Su objetivo => Reproduzca el tramo que abre con la línea que contiene "Click the RSS feed icon in navbar" y cierra con la que contiene "pyautogui.click(x=36, y=154)", ambas incluidas, cambiando "screenshot" por "image" y dejando todo lo demás intacto.

Extracto del conjunto de datos:

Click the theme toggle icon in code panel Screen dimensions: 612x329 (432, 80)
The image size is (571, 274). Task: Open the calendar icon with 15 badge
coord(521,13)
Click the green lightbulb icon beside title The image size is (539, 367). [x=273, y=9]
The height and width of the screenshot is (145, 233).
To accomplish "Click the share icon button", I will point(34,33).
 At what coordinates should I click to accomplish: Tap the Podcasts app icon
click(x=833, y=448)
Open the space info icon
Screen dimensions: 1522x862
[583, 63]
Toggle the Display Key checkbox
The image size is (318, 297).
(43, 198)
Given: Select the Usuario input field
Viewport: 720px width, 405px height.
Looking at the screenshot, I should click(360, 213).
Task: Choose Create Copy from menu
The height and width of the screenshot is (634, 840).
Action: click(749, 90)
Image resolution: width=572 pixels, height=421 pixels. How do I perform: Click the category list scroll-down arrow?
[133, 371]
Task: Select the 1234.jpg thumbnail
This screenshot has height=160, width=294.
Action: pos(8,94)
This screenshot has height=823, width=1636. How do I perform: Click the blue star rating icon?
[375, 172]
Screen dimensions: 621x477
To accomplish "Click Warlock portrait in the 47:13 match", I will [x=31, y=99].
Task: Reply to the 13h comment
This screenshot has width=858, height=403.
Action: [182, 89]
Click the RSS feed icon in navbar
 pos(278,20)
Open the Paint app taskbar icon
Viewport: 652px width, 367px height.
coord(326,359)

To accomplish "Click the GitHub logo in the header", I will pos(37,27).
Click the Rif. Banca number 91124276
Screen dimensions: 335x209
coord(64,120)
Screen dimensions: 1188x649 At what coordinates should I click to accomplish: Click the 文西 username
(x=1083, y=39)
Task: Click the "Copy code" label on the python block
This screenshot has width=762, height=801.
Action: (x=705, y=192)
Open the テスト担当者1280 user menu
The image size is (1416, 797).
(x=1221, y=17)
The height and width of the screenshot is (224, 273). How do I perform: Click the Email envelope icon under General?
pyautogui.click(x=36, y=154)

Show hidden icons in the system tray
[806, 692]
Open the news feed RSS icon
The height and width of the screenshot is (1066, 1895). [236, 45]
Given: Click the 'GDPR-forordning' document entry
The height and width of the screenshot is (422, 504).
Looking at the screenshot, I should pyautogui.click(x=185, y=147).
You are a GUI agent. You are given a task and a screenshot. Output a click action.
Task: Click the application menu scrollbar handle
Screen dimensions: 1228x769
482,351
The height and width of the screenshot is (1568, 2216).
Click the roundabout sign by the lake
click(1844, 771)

Respuesta al problema =>
Click the RSS feed icon in navbar
 pos(278,20)
Open the Paint app taskbar icon
Viewport: 652px width, 367px height.
coord(326,359)

To accomplish "Click the GitHub logo in the header", I will pos(37,27).
Click the Rif. Banca number 91124276
Screen dimensions: 335x209
coord(64,120)
Screen dimensions: 1188x649 At what coordinates should I click to accomplish: Click the 文西 username
(x=1083, y=39)
Task: Click the "Copy code" label on the python block
This image has width=762, height=801.
Action: (x=705, y=192)
Open the テスト担当者1280 user menu
The image size is (1416, 797).
(x=1221, y=17)
The height and width of the image is (224, 273). How do I perform: Click the Email envelope icon under General?
pyautogui.click(x=36, y=154)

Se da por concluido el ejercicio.